Governments should look at connecting workflows between different departments, Young says. IT, risk and security teams often work in silos, and not necessarily on the same systems.
Technologies that connect disparate processes will allow teams across different departments to share information and collaborate easily to provide responsive, agile services.
For organisations looking to migrate systems to the cloud, moving away from legacy systems can be a “daunting task”, says Young. Limited budgets and resources are some obstacles standing in the way of a smooth and speedy transition.
Many governments are investing in cloud services that help to integrate data across legacy systems and services, he adds. This would allow for greater flexibility and new systems to be set up quickly.
Prioritise and automate threat response
To confidently transition to a cloud environment, governments need to deliver the same level of control, security and governance found in their on-premise and private cloud networks, Young says.
Governments must prioritise and automate their security threat response to double down on their security efforts without compromising on innovation, he adds.
AI can help security teams proactively identify and respond to vulnerabilities; while machine learning can determine if any department has responded to a similar situation before and execute the same response quickly.
ServiceNow’s Now Platform helps organisations automate tasks such as prioritising threats and providing better context on the threat, Young says. Once a security incident is resolved, it generates an automatic review to help teams better assess their security health.

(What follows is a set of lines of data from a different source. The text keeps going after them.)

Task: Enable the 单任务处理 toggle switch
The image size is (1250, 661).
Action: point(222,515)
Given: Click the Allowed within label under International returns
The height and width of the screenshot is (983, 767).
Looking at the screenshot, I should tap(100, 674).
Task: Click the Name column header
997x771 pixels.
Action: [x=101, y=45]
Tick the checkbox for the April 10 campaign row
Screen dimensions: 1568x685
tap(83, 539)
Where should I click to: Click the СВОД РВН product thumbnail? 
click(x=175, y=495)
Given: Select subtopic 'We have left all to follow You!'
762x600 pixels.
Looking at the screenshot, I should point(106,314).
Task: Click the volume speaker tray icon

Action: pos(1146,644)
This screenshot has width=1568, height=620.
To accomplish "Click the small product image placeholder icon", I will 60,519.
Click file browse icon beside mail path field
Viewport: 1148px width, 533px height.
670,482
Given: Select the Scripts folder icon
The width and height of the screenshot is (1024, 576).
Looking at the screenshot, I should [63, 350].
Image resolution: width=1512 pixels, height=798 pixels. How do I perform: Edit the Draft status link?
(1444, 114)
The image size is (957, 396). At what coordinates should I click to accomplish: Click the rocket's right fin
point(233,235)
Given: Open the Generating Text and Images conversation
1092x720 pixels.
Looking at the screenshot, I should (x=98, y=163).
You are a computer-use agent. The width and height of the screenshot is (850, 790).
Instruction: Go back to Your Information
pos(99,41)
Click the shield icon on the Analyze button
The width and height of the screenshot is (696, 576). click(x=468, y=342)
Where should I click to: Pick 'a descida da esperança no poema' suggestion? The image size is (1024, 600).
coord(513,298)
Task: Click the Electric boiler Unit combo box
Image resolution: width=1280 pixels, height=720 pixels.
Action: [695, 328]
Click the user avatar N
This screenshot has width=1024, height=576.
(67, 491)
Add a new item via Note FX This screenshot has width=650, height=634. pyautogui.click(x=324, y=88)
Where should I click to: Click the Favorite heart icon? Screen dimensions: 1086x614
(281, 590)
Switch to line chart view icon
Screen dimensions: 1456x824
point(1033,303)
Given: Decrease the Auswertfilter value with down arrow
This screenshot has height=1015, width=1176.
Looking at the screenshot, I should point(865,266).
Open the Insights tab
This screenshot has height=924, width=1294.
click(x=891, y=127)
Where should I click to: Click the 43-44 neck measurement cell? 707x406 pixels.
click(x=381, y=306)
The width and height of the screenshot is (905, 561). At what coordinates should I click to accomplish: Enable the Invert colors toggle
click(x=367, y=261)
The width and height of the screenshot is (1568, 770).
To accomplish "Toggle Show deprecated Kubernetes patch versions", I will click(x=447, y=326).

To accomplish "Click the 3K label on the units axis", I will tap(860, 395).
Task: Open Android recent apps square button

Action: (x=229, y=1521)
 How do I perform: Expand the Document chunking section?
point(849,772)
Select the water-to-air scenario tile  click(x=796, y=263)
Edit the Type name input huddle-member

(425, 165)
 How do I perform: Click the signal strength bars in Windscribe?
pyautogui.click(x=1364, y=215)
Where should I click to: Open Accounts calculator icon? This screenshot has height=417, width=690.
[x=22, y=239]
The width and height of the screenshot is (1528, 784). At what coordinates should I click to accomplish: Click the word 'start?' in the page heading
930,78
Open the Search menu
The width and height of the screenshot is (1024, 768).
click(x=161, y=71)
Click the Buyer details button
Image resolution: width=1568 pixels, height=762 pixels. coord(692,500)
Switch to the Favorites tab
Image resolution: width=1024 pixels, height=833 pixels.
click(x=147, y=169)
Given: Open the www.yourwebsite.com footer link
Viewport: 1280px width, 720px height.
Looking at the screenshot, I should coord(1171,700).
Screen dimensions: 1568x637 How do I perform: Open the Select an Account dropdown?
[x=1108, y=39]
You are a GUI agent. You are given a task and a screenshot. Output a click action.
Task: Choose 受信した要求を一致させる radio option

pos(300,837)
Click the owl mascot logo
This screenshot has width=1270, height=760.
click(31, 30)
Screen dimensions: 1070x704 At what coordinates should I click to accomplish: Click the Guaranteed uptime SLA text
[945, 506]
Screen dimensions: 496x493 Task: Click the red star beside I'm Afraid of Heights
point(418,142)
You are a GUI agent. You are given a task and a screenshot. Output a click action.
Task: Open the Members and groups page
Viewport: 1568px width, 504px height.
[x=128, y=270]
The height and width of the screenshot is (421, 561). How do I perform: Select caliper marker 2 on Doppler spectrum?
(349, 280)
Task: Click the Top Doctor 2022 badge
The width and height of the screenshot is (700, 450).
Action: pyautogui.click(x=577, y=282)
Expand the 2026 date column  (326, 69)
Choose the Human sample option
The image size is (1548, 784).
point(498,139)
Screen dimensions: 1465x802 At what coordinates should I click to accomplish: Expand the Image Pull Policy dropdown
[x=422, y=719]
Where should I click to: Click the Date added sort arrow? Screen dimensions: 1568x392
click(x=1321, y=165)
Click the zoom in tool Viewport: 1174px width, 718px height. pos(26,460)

Australian financial services company AMP reduced its security incident response times by 60 per cent with the help of ServiceNow. It automated manual processes and helped the company determine the most pressing threats to respond to.
The best of both worlds
Is it possible for governments to strike a balance between security and innovation? With ServiceNow’s platform hosted on Microsoft Azure cloud, Young believes it’s possible.
Governments and players in highly regulated industries “will be able to use ServiceNow to power their digital transformation efforts, while tapping into Microsoft’s deep expertise in data protection, security and privacy”.
The Now Platform on Microsoft Azure also allows agencies to meet data residency requirements, he explains. They can keep at-rest data secure inside the country, and have the flexibility to use the cloud to scale and innovate quickly.
Governments don’t have to make a compromise between security and innovation in the cloud. With the right tools, organisations can indeed get the best of both worlds.